In March of 2021, the senior received numerous phone calls from a man said who said his name was Dave Morin. He told her that she had won the grand prize and that all she had to do to claim her winnings was pay some upfront taxes, according to Nanaimo RCMP.
Over the course of the next three weeks, the scammers called the victim numerous times and instructed her to purchase either Vanilla pre-paid gift cards or to send cash by mail. She was told to send the cash to various addresses across British Columbia and North America.
In total, she sent almost $16,000 in cash by mail and another $10,600 in Vanilla pre-paid cards.
When her prize never arrived, she spoke with a family member, who told her that there was no lotto and that she had been the victim of a phone scam.
She has since changed her phone number and she no longer uses a landline.
Sadly, this happens more often than not – and in many cases – the victim only realizes that they have been scammed when the prize never comes,” said Const. Gary O’Brien of the Nanaimo RCMP.
While this woman was scammed over the phone, the RCMP says lotto scams can come in various forms including email, social media and regular mail.
If you do respond, police say the scammers will make every effort to keep you interested and will respond almost immediately to you.
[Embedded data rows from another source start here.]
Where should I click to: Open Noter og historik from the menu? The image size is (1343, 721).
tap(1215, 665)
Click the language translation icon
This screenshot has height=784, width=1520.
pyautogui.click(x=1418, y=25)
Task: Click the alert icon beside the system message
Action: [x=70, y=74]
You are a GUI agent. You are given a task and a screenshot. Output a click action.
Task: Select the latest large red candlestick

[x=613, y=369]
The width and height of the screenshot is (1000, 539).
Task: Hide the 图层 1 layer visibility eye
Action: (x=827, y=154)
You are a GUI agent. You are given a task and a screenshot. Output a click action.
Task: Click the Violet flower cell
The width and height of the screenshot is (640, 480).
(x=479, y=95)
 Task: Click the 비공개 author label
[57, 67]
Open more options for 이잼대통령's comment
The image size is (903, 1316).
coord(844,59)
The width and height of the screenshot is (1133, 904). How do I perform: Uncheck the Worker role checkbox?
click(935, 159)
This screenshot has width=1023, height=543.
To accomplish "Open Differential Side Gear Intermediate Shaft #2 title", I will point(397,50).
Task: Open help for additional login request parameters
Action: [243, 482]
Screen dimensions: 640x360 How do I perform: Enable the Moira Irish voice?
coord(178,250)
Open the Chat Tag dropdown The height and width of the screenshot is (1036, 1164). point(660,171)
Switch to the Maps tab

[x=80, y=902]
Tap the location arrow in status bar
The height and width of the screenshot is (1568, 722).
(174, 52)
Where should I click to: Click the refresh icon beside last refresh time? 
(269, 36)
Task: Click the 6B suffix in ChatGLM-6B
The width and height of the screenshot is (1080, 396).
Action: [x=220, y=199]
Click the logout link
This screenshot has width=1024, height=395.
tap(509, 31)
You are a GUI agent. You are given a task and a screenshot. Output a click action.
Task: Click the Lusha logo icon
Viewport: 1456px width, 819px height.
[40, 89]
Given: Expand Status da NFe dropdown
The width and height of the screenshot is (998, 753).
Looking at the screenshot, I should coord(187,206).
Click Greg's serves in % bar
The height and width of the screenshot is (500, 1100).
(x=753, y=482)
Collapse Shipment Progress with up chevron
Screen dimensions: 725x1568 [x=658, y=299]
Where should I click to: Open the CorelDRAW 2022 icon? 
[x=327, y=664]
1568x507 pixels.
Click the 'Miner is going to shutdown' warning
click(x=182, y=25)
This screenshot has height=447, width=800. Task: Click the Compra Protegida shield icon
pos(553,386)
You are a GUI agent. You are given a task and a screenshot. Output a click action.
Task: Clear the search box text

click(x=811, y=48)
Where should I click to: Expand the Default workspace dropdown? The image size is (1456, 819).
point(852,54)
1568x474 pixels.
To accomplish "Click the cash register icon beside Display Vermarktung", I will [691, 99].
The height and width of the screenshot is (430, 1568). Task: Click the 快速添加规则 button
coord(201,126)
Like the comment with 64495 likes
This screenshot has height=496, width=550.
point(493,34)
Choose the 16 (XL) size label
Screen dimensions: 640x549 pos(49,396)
Sometimes they may say they represent publications like Readers Digest or Publisher’s Clearing House in order to gain trust and credibility, says police.
The Nanaimo RCMP says that if you think it could be a scam, do not respond or hang up the phone.
Police are also reminding the public that to win the lottery, you first need to purchase a ticket and that any legitimate lotto will not require you to pay any taxes.
“Don’t be pressured into providing any personal information or to send money. Call a friend or family member before making any decisions,” said the Nanaimo RCMP in a release.